To calculate the pH of an aqueous solution of aluminum sulfate, we need to understand that the compound dissociates in water, producing aluminum ions (Al3+) and sulfate ions (SO4^2-). The aluminum ion can hydrolyze in water, resulting in the generation of H+ ions and forming an acidic solution. The Ka value for the aluminum ion (Al3+) indicates the degree of acidity it produces when it reacts with water.
The hydrolysis equation for aluminum ion (Al3+) can be represented as follows:
Al3+ + H2O ⇌ Al(OH)2+ + H+
The Ka value tells us the extent to which the reaction shifts to the right and provides information about the concentration of H+ ions produced. In this case, the Ka value for the aluminum ion is given as 9.8x10^-6. This value will be useful in determining the concentration of H+ ions in the solution.
To find the pH of the solution, we need to consider both the hydrolysis of aluminum ions and the auto-ionization of water. The auto-ionization of water can be represented by the following equation:
H2O ⇌ H+ + OH-
Here's the step-by-step process to calculate the pH:
1. Write the balanced equation for the hydrolysis of aluminum ions:
Al3+ + H2O ⇌ Al(OH)2+ + H+
2. Write the expression for the equilibrium constant (Ka) using the equilibrium concentrations of the species involved:
Ka = [Al(OH)2+][H+] / [Al3+]
3. Assume x as the concentration of Al3+ and x as the subsequent concentrations of Al(OH)2+ and H+.

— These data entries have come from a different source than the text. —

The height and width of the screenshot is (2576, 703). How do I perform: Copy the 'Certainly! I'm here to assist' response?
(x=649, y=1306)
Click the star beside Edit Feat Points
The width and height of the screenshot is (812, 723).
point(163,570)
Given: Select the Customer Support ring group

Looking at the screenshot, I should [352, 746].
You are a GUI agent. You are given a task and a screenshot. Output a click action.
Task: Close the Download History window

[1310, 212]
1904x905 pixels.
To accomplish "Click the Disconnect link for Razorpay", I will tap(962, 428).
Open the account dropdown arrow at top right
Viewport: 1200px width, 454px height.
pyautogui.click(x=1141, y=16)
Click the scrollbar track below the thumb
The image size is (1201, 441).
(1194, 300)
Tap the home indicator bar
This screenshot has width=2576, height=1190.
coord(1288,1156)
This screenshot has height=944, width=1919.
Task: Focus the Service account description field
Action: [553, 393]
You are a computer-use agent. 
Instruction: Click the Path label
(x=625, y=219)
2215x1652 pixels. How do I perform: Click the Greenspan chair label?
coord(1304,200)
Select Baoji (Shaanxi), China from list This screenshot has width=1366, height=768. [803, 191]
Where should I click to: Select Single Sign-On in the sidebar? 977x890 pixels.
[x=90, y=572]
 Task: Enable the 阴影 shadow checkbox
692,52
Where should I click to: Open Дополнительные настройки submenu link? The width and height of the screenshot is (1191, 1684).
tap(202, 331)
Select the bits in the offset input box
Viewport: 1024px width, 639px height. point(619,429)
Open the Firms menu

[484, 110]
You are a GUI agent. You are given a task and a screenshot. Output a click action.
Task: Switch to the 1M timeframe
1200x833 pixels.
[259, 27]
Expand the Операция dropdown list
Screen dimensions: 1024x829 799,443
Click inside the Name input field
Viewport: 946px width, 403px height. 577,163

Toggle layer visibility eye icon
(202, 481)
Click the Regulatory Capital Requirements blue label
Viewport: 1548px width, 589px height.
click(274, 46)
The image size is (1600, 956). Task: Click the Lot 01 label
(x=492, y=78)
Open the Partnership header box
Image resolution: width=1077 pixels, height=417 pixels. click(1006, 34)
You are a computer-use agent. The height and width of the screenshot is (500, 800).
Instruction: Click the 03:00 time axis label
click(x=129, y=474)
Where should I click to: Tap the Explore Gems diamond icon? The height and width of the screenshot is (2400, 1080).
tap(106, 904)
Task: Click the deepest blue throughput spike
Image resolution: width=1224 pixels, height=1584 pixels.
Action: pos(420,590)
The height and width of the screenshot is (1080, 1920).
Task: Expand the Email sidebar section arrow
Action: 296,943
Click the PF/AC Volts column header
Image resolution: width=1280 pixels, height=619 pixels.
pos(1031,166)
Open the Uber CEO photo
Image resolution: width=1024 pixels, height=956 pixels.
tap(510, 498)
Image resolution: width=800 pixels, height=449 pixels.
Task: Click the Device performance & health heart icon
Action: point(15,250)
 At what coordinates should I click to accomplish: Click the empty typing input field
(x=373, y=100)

4. Write the equilibrium expression in terms of x:
Ka = (x)(x) / (0.10 - x)
Note: The initial concentration of Al3+ is assumed to be 0.10 M, and the concentration of Al(OH)2+ can be assumed to be approximately equal to x since x will be small in comparison.
5. Solve the quadratic equation for x to find the concentration of H+ ions.
6. Convert the concentration of H+ ions to pH using the formula:
pH = -log[H+]
By following these steps and using the given Ka value for aluminum ions, you will be able to calculate the pH of the 0.10 mol/L aqueous solution of aluminum sulfate.